__TASK ITEM__. Each record is to be transcribed in full and exactly.

__PROVIDED RECORDS__.
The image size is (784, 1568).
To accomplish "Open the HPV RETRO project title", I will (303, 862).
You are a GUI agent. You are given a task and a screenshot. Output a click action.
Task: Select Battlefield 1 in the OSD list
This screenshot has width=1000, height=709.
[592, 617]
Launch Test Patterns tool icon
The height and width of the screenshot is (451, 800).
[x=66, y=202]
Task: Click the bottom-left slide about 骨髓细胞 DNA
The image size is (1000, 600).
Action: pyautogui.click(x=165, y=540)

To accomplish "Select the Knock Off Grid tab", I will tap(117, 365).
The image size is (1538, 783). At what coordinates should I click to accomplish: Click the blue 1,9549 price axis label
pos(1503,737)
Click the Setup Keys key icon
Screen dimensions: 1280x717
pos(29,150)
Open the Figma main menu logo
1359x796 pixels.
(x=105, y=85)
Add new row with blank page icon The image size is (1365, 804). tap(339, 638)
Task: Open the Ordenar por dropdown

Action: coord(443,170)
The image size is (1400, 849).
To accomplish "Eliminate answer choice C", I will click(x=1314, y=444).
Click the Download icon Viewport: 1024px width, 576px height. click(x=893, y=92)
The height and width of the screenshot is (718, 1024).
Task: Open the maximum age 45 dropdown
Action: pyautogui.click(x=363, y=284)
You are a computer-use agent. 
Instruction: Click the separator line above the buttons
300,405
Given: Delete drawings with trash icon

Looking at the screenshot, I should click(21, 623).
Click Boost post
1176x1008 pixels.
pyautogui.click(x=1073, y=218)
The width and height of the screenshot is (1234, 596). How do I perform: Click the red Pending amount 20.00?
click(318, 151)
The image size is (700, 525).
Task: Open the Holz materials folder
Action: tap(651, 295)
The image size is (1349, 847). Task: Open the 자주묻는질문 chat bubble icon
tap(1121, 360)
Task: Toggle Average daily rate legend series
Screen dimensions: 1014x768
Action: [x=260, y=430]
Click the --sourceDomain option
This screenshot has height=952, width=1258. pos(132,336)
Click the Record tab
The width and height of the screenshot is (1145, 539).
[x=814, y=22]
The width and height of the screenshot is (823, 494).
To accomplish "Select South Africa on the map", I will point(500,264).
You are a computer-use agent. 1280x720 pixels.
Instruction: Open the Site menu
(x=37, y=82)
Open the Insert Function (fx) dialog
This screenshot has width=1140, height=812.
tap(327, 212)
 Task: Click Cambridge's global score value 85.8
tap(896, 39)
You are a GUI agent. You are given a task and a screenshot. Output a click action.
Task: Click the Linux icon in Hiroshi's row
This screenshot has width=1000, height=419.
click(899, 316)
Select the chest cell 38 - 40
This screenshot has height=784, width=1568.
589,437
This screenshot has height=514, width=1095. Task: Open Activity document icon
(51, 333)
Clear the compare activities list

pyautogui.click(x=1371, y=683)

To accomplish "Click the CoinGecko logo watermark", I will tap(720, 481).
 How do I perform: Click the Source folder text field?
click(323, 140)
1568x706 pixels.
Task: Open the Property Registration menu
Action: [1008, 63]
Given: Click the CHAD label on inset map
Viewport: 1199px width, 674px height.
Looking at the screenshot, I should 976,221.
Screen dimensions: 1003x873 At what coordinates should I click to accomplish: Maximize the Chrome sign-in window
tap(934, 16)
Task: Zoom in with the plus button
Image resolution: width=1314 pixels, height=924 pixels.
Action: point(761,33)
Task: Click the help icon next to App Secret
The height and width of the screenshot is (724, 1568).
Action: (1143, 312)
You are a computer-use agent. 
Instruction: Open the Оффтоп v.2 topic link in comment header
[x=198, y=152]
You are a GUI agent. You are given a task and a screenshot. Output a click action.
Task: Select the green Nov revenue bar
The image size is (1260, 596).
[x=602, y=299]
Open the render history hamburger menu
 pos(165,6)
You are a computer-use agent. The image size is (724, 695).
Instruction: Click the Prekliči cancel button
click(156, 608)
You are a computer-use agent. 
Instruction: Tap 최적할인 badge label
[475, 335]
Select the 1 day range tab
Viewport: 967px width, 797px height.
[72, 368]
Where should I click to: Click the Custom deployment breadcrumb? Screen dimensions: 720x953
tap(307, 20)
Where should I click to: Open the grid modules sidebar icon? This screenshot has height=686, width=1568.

__SOLUTION TO THE PROBLEM__.
The image size is (784, 1568).
To accomplish "Open the HPV RETRO project title", I will (303, 862).
You are a GUI agent. You are given a task and a screenshot. Output a click action.
Task: Select Battlefield 1 in the OSD list
This screenshot has width=1000, height=709.
[592, 617]
Launch Test Patterns tool icon
The height and width of the screenshot is (451, 800).
[x=66, y=202]
Task: Click the bottom-left slide about 骨髓细胞 DNA
The image size is (1000, 600).
Action: pyautogui.click(x=165, y=540)

To accomplish "Select the Knock Off Grid tab", I will tap(117, 365).
The image size is (1538, 783). At what coordinates should I click to accomplish: Click the blue 1,9549 price axis label
pos(1503,737)
Click the Setup Keys key icon
Screen dimensions: 1280x717
pos(29,150)
Open the Figma main menu logo
1359x796 pixels.
(x=105, y=85)
Add new row with blank page icon The image size is (1365, 804). tap(339, 638)
Task: Open the Ordenar por dropdown

Action: coord(443,170)
The image size is (1400, 849).
To accomplish "Eliminate answer choice C", I will click(x=1314, y=444).
Click the Download icon Viewport: 1024px width, 576px height. click(x=893, y=92)
The height and width of the screenshot is (718, 1024).
Task: Open the maximum age 45 dropdown
Action: pyautogui.click(x=363, y=284)
You are a computer-use agent. 
Instruction: Click the separator line above the buttons
300,405
Given: Delete drawings with trash icon

Looking at the screenshot, I should click(21, 623).
Click Boost post
1176x1008 pixels.
pyautogui.click(x=1073, y=218)
The width and height of the screenshot is (1234, 596). How do I perform: Click the red Pending amount 20.00?
click(318, 151)
The image size is (700, 525).
Task: Open the Holz materials folder
Action: tap(651, 295)
The image size is (1349, 847). Task: Open the 자주묻는질문 chat bubble icon
tap(1121, 360)
Task: Toggle Average daily rate legend series
Screen dimensions: 1014x768
Action: [x=260, y=430]
Click the --sourceDomain option
This screenshot has height=952, width=1258. pos(132,336)
Click the Record tab
The width and height of the screenshot is (1145, 539).
[x=814, y=22]
The width and height of the screenshot is (823, 494).
To accomplish "Select South Africa on the map", I will point(500,264).
You are a computer-use agent. 1280x720 pixels.
Instruction: Open the Site menu
(x=37, y=82)
Open the Insert Function (fx) dialog
This screenshot has width=1140, height=812.
tap(327, 212)
 Task: Click Cambridge's global score value 85.8
tap(896, 39)
You are a GUI agent. You are given a task and a screenshot. Output a click action.
Task: Click the Linux icon in Hiroshi's row
This screenshot has width=1000, height=419.
click(899, 316)
Select the chest cell 38 - 40
This screenshot has height=784, width=1568.
589,437
This screenshot has height=514, width=1095. Task: Open Activity document icon
(51, 333)
Clear the compare activities list

pyautogui.click(x=1371, y=683)

To accomplish "Click the CoinGecko logo watermark", I will tap(720, 481).
 How do I perform: Click the Source folder text field?
click(323, 140)
1568x706 pixels.
Task: Open the Property Registration menu
Action: [1008, 63]
Given: Click the CHAD label on inset map
Viewport: 1199px width, 674px height.
Looking at the screenshot, I should 976,221.
Screen dimensions: 1003x873 At what coordinates should I click to accomplish: Maximize the Chrome sign-in window
tap(934, 16)
Task: Zoom in with the plus button
Image resolution: width=1314 pixels, height=924 pixels.
Action: point(761,33)
Task: Click the help icon next to App Secret
The height and width of the screenshot is (724, 1568).
Action: (1143, 312)
You are a computer-use agent. 
Instruction: Open the Оффтоп v.2 topic link in comment header
[x=198, y=152]
You are a GUI agent. You are given a task and a screenshot. Output a click action.
Task: Select the green Nov revenue bar
The image size is (1260, 596).
[x=602, y=299]
Open the render history hamburger menu
 pos(165,6)
You are a computer-use agent. The image size is (724, 695).
Instruction: Click the Prekliči cancel button
click(156, 608)
You are a computer-use agent. 
Instruction: Tap 최적할인 badge label
[475, 335]
Select the 1 day range tab
Viewport: 967px width, 797px height.
[72, 368]
Where should I click to: Click the Custom deployment breadcrumb? Screen dimensions: 720x953
tap(307, 20)
Where should I click to: Open the grid modules sidebar icon? This screenshot has height=686, width=1568.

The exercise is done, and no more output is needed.